Exercise aim.
Of all the lines in the entries below, give again exactly those starting at the line containing "Task: Create a" and ending at the line containing "Screen dimensions: 642x540", both ends included, and no others.

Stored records
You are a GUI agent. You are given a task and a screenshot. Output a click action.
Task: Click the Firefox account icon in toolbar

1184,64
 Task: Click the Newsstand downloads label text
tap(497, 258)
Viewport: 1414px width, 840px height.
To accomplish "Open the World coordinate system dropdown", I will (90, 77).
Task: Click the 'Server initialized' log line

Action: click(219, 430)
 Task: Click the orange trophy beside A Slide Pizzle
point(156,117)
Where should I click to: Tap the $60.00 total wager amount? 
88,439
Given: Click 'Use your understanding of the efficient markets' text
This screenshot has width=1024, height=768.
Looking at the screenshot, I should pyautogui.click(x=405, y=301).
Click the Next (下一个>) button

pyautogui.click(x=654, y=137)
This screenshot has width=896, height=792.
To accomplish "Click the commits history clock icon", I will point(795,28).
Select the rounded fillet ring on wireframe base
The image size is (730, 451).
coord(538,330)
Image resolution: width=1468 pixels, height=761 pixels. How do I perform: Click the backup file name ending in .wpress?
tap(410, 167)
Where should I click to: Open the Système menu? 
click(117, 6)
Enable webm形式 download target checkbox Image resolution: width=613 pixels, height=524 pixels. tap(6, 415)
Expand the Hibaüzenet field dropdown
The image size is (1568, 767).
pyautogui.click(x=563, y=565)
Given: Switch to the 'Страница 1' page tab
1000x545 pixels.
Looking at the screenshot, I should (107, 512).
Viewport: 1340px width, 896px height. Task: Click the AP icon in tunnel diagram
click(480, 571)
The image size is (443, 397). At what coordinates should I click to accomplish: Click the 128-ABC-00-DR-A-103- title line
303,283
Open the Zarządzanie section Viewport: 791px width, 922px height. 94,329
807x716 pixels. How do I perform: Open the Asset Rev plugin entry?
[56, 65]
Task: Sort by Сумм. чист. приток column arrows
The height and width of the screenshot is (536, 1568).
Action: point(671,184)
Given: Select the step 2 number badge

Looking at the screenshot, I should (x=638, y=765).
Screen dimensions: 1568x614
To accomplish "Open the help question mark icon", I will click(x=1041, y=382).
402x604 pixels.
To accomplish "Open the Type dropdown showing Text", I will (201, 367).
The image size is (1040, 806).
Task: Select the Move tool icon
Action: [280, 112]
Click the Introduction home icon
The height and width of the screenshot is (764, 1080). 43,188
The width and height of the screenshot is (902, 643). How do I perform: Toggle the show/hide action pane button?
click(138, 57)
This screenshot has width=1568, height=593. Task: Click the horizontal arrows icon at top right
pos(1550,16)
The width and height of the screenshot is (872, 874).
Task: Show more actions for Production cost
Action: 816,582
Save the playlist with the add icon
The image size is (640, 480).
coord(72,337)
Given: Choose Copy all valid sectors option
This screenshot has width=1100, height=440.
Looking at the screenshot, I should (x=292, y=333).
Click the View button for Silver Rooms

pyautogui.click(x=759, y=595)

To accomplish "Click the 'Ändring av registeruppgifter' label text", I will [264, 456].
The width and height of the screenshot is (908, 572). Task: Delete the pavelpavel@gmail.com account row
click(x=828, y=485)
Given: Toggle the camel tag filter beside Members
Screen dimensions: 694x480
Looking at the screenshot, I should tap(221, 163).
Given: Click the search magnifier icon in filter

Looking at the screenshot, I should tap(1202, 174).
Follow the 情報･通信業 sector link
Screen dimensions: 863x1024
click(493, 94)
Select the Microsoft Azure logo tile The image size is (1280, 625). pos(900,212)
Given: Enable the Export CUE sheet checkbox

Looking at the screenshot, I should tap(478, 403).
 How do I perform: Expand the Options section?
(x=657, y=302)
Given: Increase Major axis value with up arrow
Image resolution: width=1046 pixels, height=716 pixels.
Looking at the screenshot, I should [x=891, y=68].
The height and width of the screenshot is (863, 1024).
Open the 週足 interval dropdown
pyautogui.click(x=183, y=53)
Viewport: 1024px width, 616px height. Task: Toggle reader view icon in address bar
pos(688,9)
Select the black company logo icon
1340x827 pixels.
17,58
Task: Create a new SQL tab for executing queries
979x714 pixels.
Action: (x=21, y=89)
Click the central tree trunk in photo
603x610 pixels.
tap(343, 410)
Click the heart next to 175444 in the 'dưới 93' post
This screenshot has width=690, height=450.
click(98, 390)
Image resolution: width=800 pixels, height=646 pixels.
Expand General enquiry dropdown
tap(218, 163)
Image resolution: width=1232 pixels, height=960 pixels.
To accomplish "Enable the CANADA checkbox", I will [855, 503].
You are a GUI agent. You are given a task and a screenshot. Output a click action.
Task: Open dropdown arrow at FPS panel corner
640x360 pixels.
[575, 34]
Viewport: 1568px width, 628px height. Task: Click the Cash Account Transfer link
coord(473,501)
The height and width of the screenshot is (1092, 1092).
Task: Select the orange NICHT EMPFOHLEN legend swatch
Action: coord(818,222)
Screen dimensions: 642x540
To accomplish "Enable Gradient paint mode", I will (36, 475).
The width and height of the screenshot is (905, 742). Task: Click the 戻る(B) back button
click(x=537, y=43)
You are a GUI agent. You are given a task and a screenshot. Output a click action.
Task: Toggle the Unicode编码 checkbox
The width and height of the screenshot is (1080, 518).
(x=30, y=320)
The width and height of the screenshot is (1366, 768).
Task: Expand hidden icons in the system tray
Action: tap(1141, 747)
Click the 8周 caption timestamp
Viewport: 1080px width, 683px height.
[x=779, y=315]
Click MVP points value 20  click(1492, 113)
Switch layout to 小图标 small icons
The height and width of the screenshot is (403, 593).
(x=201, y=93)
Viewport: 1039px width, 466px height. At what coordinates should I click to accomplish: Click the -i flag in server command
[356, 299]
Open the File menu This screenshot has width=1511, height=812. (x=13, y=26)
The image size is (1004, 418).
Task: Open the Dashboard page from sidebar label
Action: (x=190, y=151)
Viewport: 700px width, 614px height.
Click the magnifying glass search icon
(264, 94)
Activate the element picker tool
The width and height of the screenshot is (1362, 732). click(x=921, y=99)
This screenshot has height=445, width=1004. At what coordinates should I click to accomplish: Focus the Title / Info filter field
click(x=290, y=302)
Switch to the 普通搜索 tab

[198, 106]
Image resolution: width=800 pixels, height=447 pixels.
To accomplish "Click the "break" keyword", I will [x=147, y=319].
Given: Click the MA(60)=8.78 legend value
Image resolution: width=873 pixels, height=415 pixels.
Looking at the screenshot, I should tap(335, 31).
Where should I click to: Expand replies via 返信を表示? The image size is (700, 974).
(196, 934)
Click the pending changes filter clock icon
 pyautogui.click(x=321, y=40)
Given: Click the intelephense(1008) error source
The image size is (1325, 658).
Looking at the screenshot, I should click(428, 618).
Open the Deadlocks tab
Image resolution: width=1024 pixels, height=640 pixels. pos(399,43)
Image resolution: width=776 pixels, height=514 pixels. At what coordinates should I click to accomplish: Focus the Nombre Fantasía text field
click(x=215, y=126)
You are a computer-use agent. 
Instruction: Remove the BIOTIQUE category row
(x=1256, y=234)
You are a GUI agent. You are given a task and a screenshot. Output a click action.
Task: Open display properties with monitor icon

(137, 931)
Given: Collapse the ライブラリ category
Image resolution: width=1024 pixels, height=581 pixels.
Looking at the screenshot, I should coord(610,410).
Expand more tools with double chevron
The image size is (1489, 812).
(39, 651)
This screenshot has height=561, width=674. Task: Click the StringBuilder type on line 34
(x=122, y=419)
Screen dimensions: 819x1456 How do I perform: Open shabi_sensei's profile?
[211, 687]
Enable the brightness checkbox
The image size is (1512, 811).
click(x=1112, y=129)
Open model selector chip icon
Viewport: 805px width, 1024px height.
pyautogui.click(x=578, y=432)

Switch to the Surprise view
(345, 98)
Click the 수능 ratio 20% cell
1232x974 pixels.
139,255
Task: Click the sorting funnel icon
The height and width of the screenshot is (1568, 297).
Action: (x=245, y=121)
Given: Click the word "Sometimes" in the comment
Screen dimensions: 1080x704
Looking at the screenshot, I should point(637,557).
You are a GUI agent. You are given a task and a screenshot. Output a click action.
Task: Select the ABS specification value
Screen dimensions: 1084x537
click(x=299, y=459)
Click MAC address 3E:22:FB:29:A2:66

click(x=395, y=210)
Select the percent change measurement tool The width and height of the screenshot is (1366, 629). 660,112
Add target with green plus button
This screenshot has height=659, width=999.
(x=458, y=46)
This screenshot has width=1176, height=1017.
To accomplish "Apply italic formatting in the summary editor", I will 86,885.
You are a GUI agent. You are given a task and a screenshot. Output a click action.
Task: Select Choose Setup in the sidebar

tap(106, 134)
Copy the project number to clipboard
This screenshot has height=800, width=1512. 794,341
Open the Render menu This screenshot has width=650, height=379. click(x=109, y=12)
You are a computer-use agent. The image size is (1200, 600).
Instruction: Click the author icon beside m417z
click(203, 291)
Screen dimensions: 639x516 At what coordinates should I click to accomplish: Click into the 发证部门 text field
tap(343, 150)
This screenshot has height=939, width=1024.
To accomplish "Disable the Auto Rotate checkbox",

Solution for this exercise.
Task: Create a new SQL tab for executing queries
979x714 pixels.
Action: (x=21, y=89)
Click the central tree trunk in photo
603x610 pixels.
tap(343, 410)
Click the heart next to 175444 in the 'dưới 93' post
This screenshot has width=690, height=450.
click(98, 390)
Image resolution: width=800 pixels, height=646 pixels.
Expand General enquiry dropdown
tap(218, 163)
Image resolution: width=1232 pixels, height=960 pixels.
To accomplish "Enable the CANADA checkbox", I will [855, 503].
You are a GUI agent. You are given a task and a screenshot. Output a click action.
Task: Open dropdown arrow at FPS panel corner
640x360 pixels.
[575, 34]
Viewport: 1568px width, 628px height. Task: Click the Cash Account Transfer link
coord(473,501)
The height and width of the screenshot is (1092, 1092).
Task: Select the orange NICHT EMPFOHLEN legend swatch
Action: coord(818,222)
Screen dimensions: 642x540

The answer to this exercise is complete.